Data Security Statement 2019-08-09T10:46:38+00:00

Protecting Your Data Is Our Core Priority

We take data security very seriously and protecting your data is our core priority. Your data belongs to you, not to us, and we will treat it that way.

How Our Team Handles Data Security

Each team member has an extensive background check and undergoes comprehensive training on data security protocols. Only a limited number of staff members can access customer data.

Our support staff will not look at your data unless you request assistance. All information, data and documents exchanged with our support staff is treated confidential and will not be disclosed.

Your Data Belongs To You

FeedbackPanda will not use your data in any other way. We don’t resell or re-use data from our users.

FeedbackPanda has no interest in storing your data longer than needed.

For further information, please read our Privacy Policy and Terms of Service.

Infrastructure

  • All of our services run in the Amazon Web Services (AWS) cloud. FeedbackPanda does not run our own routers, load balancers, DNS servers, or physical servers.
  • All of our infrastructure is spread across at least two AWS data centers (availability zones) and will continue to work should any of the data centers fail unexpectedly.
  • All of our servers are within our own virtual private cloud (VPC) with network access control lists (ACL’s) that prevent unauthorized requests getting to our internal network.
  • All servers are updated on a regular basis to ensure we have the latest security patches installed.
    FeedbackPanda uses the hosted Aurora AWS RDS database which has built in failover and backup mechanisms.

Data Encryption

We use bank level encryption from A – Z. Whenever you send or retrieve data from the app, the communication is always secured through HTTPS encryption.
Next to encrypting data in transit, we also encrypt all data at rest. Our databases as well as all stored data is encrypted, from the moment we receive your data until we delete it.

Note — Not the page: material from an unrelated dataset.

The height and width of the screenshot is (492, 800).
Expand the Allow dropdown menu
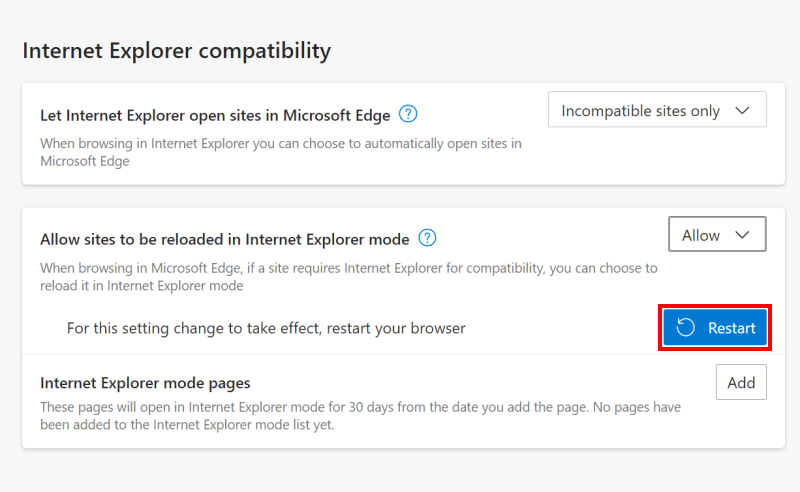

Your login details are one-way hashed using a strong hashing algorithm. Not even our staff can see or access your password.

Is FeedbackPanda GDPR Compliant And Can Be Used By EU Companies?

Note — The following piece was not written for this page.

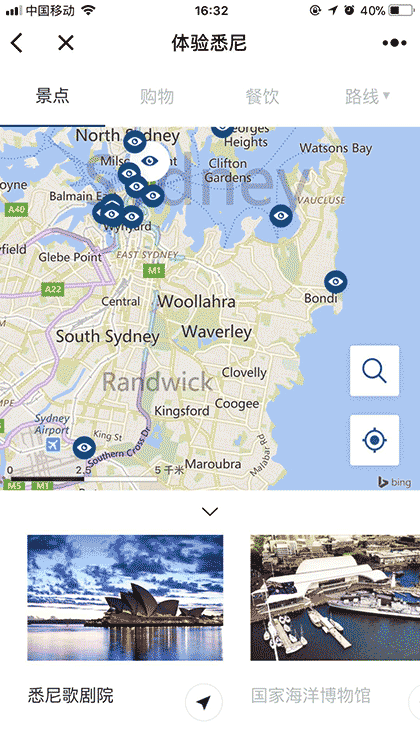Tap navigation arrow beside 悉尼歌剧院
This screenshot has width=420, height=747.
click(x=204, y=702)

Historically, FeedbackPanda has always been compliant with EU data protection law (Safe Harbour Agreement and EU-US Privacy Shield) and we have taken necessary steps to be within the compliance standards of the European Union’s General Data Protection Regulation (GDPR). FeedbackPanda acts as a “data controller” for your personal data and as a “data processor” for your business data. Our Privacy Policy describes in detail what information we collect, what we do with it and your rights as a customer of FeedbackPanda in relation to GDPR.

Service Levels

We have uptime of 99.9% or higher. You can check our past month stats on our Status Dashboard.

Health Insurance Portability and Accountability Act (HIPAA)

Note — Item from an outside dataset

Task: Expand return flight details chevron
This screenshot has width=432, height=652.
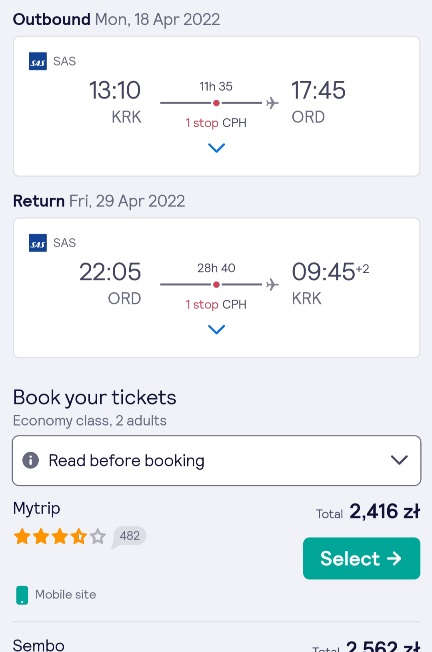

FeedbackPanda is not a HIPAA certified service and we don’t support health data related use-cases. While we take data security and data privacy very seriously, we did not undergo an official HIPAA certification process.

PCI Obligations

FeedbackPanda is not subject to PCI obligations. All payment instrument processing is outsourced to Stripe.

Security Audits & Bug Bounty Program

FeedbackPanda is tested for security issues on a regular basis by independent security researchers. In pursuit of the best possible security for our service, we welcome responsible disclosure of any vulnerability found in FeedbackPanda.